*DATA TO PROCESS*:
%%
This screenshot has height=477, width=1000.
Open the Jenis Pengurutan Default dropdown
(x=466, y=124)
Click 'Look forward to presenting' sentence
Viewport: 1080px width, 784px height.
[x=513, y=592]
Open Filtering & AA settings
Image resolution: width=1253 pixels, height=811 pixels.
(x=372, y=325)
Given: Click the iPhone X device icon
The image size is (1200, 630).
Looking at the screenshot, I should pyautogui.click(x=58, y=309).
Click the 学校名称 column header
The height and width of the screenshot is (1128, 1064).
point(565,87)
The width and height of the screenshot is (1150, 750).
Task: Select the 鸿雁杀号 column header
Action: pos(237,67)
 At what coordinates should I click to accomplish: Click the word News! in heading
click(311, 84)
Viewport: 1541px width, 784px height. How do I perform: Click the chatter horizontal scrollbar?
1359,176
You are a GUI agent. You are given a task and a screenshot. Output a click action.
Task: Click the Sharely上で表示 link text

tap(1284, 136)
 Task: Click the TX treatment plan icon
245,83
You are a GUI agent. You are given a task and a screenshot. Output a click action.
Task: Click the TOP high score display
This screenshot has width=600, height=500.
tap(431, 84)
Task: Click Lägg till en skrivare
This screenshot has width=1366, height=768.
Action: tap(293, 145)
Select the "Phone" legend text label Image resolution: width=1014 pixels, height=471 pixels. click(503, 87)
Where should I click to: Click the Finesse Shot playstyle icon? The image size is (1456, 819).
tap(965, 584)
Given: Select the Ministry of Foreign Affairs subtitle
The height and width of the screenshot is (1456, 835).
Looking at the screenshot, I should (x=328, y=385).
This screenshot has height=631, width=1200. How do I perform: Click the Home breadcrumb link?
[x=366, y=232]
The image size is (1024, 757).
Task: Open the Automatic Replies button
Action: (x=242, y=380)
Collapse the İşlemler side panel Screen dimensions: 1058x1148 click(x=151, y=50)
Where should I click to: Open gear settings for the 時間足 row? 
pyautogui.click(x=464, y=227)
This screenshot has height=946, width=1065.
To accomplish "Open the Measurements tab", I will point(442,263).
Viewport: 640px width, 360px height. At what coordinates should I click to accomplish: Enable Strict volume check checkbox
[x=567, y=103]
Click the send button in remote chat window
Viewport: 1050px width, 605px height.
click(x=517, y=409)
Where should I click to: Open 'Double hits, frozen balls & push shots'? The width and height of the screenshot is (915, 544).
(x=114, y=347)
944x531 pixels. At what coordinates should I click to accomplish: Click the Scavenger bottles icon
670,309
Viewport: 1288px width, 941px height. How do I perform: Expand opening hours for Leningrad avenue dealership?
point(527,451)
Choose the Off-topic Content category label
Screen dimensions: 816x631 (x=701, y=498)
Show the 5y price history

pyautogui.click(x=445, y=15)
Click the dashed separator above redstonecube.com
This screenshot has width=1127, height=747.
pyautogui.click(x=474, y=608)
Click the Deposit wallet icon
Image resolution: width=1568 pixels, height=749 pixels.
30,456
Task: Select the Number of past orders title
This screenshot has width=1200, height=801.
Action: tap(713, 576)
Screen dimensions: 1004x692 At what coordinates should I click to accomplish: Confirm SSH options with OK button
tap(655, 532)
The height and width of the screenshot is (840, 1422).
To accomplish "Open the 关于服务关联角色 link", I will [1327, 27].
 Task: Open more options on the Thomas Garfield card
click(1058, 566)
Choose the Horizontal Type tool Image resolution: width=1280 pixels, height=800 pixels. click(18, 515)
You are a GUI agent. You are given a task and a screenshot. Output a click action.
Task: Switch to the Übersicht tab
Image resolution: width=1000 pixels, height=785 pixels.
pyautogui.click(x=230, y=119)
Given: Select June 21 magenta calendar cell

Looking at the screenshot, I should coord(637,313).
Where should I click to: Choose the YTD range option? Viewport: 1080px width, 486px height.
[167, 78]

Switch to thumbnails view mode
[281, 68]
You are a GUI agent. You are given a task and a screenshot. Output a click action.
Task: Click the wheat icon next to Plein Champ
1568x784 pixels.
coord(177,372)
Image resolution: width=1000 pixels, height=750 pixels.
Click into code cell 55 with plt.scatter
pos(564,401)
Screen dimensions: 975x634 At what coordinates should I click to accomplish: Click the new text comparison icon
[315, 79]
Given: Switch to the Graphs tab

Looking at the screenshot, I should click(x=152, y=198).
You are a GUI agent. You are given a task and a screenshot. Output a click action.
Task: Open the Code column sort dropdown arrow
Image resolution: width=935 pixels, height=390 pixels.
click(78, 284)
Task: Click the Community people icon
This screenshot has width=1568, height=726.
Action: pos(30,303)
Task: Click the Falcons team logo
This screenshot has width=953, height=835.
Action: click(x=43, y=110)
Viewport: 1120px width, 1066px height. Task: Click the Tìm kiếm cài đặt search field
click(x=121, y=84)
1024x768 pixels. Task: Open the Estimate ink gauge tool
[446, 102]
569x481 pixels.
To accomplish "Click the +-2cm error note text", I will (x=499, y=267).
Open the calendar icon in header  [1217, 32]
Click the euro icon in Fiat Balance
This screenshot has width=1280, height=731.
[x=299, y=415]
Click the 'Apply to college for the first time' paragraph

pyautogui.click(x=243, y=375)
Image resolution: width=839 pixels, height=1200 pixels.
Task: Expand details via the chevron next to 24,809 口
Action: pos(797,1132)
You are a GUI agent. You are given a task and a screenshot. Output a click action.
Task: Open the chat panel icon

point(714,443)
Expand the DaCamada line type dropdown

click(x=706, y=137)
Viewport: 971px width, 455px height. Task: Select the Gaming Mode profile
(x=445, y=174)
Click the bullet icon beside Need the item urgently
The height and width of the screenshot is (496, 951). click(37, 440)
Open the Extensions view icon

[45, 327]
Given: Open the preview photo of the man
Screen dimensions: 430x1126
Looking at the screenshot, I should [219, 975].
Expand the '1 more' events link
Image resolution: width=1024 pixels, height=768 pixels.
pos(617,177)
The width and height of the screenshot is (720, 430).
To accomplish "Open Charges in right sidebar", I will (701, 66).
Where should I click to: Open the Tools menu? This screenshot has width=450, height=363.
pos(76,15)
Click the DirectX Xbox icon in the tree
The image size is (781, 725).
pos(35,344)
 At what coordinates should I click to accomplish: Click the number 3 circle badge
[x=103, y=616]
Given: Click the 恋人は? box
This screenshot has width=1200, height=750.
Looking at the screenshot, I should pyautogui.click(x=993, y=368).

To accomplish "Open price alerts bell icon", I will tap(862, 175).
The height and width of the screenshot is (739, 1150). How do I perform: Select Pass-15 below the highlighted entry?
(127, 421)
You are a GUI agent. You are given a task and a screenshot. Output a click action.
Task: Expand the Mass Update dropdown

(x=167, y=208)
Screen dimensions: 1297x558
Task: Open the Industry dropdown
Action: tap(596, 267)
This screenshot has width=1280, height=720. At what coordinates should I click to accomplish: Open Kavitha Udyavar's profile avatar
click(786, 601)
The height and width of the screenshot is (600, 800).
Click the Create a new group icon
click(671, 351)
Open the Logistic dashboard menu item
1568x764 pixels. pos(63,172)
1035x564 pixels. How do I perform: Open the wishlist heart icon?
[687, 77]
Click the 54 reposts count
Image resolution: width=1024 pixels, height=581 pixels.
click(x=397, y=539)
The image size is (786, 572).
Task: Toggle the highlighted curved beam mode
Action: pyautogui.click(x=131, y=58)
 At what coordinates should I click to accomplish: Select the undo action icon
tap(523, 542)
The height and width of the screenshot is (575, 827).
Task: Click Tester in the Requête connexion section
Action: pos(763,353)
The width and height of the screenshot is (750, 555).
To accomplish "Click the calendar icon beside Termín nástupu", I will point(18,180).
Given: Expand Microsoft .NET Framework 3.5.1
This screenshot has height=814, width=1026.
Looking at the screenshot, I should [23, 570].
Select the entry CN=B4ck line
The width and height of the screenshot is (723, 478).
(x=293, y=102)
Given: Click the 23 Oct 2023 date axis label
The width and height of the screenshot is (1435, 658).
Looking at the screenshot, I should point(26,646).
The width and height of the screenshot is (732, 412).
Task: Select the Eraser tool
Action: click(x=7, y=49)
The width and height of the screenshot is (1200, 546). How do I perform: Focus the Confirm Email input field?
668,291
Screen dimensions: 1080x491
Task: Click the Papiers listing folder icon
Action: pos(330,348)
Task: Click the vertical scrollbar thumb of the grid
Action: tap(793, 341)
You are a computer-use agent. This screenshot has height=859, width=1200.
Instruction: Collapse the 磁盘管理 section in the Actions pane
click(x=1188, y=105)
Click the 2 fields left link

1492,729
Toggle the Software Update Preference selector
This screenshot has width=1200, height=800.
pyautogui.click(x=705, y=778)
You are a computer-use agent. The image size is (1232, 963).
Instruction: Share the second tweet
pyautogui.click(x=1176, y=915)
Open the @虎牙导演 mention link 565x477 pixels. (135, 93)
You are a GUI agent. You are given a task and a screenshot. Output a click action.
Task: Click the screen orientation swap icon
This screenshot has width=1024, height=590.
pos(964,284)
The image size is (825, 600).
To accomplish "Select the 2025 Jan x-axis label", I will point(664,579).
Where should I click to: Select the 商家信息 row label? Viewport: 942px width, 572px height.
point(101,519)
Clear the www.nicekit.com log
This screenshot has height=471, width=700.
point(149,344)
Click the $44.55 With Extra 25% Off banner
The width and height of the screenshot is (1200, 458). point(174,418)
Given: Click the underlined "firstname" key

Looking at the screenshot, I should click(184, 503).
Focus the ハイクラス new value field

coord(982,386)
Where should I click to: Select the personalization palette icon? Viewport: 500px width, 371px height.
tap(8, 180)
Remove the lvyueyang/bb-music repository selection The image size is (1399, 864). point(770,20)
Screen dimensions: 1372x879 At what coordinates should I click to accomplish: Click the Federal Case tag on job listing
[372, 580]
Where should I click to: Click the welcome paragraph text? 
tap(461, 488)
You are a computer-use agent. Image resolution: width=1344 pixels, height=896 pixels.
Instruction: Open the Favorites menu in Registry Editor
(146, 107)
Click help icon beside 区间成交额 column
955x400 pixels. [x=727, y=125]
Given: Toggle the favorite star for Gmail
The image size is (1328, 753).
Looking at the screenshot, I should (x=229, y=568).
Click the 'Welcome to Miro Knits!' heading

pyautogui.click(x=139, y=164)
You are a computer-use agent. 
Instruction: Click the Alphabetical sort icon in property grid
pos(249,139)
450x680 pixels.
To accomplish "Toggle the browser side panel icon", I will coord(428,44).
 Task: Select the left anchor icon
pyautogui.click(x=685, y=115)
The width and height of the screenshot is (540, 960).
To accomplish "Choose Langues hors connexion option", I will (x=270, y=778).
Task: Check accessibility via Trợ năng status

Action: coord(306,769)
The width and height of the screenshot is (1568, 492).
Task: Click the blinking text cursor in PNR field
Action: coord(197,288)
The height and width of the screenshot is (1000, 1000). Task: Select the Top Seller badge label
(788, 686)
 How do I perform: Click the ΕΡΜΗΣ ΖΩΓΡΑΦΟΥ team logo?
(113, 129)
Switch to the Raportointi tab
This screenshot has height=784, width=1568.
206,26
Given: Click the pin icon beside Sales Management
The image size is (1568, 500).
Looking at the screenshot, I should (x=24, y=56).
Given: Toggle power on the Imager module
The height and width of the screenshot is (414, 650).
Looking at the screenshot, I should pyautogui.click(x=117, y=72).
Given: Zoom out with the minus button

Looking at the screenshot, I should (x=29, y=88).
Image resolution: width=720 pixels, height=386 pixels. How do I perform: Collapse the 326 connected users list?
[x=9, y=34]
%%
*REQUIRED WORK*: The reply should consist solely of the lines of the data, exact, from the opening line through the line with "Given: Click the iPhone X device icon", inclusive.

*RESPONSE TO THIS EXERCISE*:
This screenshot has height=477, width=1000.
Open the Jenis Pengurutan Default dropdown
(x=466, y=124)
Click 'Look forward to presenting' sentence
Viewport: 1080px width, 784px height.
[x=513, y=592]
Open Filtering & AA settings
Image resolution: width=1253 pixels, height=811 pixels.
(x=372, y=325)
Given: Click the iPhone X device icon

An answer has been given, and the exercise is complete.